I can still remember the hype surrounding World 4 Kids at the time of its launch. It was relentless. The Bankstown Square location was enormous, taking up an entire floor. To a kid, it was mind-blowing. They had video games available to try everywhere around the shop. They had aisles – not just a few shelves, like Grace Bros, but aisles – of action figures. They even had a ‘kids entry gate’ as an alternative to the regular entrance. Sure, it was just an archway over a little bridge, but that was for YOU! You weren’t meant to walk in the normal way like the grown-ups! This wasn’t just some toy department of a bigger shop. There was no threat of being dragged off to look at clothes or other boring stuff. It was ALL TOYS.

The launch of World 4 Kids didn’t stop Toys R Us from opening, and the closest store to the Bankstown World 4 Kids was at Hurstville. As expected, the Toys R Us store blew World 4 Kids away: it was two-storey, they had more of everything, and the name explicitly promised toys, rather than merely alluding to them in the case of World 4 Kids, which sounds like it could easily have been one of those lame play centres with the ball rooms.

1993 was about the start of the last big era for toys. By the end of the 90s, video games had eclipsed toys by a wide margin. Also by the end of the 90s, World 4 Kids was a world about to end. The company had bombed hard in the wake of Toys R Us, haemorrhaging millions of dollars each year it was open. By the end, it was losing $36m a year, and cost Coles Myer more than $200m during its short lifespan. World 4 Kids, supposed to be the successor to K-Mart’s dominance of the toy market prior to 1993, closed in 2002, and the brand name was absorbed back into K-Mart, which adopted it as the name of its toy department.

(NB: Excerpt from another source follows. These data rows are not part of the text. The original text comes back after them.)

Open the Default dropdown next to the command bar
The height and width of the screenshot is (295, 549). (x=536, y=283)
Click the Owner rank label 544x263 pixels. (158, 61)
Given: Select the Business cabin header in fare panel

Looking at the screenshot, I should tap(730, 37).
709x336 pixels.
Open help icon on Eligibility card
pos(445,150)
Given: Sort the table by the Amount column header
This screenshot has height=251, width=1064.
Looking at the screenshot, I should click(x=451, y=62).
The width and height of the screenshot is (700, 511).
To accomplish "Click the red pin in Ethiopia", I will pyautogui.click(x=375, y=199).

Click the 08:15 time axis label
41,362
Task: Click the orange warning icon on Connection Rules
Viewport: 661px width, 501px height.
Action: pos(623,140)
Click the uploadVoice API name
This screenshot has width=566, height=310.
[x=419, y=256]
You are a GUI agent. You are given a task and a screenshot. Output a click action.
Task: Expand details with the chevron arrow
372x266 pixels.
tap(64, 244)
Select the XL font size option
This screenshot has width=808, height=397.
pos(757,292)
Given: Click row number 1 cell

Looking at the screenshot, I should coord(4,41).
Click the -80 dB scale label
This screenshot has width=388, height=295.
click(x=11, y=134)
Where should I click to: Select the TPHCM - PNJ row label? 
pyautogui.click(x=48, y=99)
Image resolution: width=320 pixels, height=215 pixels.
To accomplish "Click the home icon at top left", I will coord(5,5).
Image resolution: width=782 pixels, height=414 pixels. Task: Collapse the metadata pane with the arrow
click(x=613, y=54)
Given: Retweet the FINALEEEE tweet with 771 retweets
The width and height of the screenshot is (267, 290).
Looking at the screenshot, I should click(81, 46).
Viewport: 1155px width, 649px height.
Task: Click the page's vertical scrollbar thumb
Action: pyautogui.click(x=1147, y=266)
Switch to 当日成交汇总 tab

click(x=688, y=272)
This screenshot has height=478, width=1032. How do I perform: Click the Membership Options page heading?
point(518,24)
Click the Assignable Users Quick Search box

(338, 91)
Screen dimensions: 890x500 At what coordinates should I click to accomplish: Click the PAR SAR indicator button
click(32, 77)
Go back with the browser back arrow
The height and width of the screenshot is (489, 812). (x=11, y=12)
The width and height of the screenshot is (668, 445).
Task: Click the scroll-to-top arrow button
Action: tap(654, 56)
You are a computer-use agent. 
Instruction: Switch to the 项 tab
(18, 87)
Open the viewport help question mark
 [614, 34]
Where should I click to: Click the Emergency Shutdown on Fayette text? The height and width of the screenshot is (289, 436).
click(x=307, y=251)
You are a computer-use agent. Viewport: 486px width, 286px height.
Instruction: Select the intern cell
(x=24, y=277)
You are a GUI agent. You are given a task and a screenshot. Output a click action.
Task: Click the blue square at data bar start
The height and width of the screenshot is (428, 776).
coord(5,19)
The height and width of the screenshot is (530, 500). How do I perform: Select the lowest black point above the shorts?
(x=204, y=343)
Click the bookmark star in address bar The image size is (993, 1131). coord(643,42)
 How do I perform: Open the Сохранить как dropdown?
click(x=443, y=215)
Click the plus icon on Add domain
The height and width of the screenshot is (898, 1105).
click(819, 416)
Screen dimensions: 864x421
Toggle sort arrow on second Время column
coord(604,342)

This particular World 4 Kids took over the floorspace of Venture, itself formerly Waltons Department Store (but more on that another time), so by failing miserably, it was only carrying on the strong tradition established by those two brands. Where the one store once took up the entire floor, a chemist, the Reject Shop and Best & Less have taken up residence. Immediately following World 4 Kids’ departure, a JB Hifi was set up in its place, but in a rare move for JB it was closed a few years later. Even Toys R Us is struggling these days, with the Hurstville location having long since been reduced to just one floor.

Note the poignant empty trolley.

The only evidence that World 4 Kids, the place that meant the world to so many kids in 1993, was ever a part of Bankstown Square is the faint afterimage of its sign on the outside facade of the building, along the Appian Way. Yesterday’s great hope is now just a stain on the wall. It’s a stark reminder that no matter how personally a store may appeal to you, it’s always business. After all, that’s the way of the World.